YOUR GOAL >> Copy the following lines word for word, beginning with the line containing "has height=312, width=485." and ending with the line containing "point(22,25)".

[Stored records]
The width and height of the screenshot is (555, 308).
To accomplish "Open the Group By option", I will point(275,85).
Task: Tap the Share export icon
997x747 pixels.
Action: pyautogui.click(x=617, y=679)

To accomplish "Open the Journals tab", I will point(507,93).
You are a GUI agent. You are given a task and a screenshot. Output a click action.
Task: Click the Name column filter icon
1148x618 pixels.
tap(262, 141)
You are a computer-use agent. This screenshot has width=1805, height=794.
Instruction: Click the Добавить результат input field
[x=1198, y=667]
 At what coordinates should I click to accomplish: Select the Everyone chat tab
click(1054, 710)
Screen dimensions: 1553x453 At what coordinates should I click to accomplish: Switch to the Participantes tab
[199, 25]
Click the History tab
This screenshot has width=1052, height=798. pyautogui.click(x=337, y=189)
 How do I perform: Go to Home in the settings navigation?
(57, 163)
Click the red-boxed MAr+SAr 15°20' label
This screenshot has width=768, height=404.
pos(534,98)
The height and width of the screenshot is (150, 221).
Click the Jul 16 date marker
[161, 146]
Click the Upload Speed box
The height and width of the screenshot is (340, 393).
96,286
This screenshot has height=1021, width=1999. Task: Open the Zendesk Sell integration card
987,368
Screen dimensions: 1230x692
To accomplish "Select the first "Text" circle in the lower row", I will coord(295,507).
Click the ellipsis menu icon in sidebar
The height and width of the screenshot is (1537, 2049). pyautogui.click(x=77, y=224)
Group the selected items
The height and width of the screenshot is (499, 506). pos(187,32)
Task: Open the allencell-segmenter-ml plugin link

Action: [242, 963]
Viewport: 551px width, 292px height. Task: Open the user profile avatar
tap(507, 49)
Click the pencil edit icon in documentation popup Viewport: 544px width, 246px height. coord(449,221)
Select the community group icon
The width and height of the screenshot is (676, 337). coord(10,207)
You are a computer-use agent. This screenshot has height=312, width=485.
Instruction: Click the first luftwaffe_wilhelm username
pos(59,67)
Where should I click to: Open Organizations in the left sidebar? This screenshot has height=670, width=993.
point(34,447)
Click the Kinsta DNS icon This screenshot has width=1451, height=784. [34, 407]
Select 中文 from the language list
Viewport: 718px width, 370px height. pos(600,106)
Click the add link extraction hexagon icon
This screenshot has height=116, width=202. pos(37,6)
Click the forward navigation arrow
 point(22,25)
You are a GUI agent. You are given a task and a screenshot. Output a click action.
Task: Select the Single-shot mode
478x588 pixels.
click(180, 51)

SOLUTION TO THIS PROBLEM >>
You are a computer-use agent. This screenshot has height=312, width=485.
Instruction: Click the first luftwaffe_wilhelm username
pos(59,67)
Where should I click to: Open Organizations in the left sidebar? This screenshot has height=670, width=993.
point(34,447)
Click the Kinsta DNS icon This screenshot has width=1451, height=784. [34, 407]
Select 中文 from the language list
Viewport: 718px width, 370px height. pos(600,106)
Click the add link extraction hexagon icon
This screenshot has height=116, width=202. pos(37,6)
Click the forward navigation arrow
 point(22,25)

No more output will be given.